Admiro el artificio empleado por Cervantes para hacer hablar a los perros y a sí mismo, que es en realidad quien habla y critica a una sociedad corrupta, que no Berganza el can. Pero pasa inadvertido para el amantísimo y desocupado lector.

-¿El artificio?

-Es un delirio de las fiebres
de Campuzano. No es real, es fruto de un estado febril. Todo es un juego de apariencias:

"...yo oí y casi vi con mis ojos a estos dos perros..."

Se está echando encima la noche, voacé no debe arriesgarse por esas callejas oscuras. Otro día comentaremos ese coloquio canino.
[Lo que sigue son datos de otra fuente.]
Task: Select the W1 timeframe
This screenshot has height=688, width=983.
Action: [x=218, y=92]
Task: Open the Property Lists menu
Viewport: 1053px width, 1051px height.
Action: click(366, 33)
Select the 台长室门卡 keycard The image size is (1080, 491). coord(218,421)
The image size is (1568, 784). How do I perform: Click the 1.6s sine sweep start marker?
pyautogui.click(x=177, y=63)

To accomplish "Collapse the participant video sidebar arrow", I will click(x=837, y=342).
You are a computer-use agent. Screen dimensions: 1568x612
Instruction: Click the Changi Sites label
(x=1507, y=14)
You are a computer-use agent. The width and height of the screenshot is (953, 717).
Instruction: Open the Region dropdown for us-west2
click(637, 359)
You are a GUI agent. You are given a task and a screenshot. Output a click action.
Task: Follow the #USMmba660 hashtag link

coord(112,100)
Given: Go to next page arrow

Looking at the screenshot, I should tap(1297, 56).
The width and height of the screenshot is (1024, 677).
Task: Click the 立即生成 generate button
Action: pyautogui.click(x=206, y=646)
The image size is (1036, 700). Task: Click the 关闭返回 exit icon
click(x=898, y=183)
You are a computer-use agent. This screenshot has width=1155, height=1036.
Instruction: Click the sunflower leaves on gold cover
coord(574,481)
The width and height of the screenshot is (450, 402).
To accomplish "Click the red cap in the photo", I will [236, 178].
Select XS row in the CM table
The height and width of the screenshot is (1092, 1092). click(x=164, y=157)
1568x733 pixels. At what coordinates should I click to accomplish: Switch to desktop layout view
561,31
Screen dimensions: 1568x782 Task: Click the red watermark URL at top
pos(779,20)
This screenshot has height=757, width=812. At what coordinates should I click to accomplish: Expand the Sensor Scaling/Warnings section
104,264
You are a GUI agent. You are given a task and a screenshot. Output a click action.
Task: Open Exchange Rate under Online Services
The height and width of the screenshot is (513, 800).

-Quédese con Dios, don Lope. con Dios y ese libro que tanto le place. No puede disimularlo.

-Con Dios, don Alonso Fernández de Avellaneda.



No deis mucho crédito a lo que encontráis escrito ahí arriba, en buena parte es fruto de los sudores de un catarro que pillé tras aquel sol otoñal. Los anticatarrales tienen efectos extraños.


Un abrazo para los que pasáis por aquí de:

María Ángeles Merino

*Introducción a la novela "El casamiento engañoso y el coloquio de los perros", página 31 de "Novelas ejemplares II", Miguel de Cervantes, edición de Harry Sieber, Cátedra, Letras Hispánicas, Madrid 1986.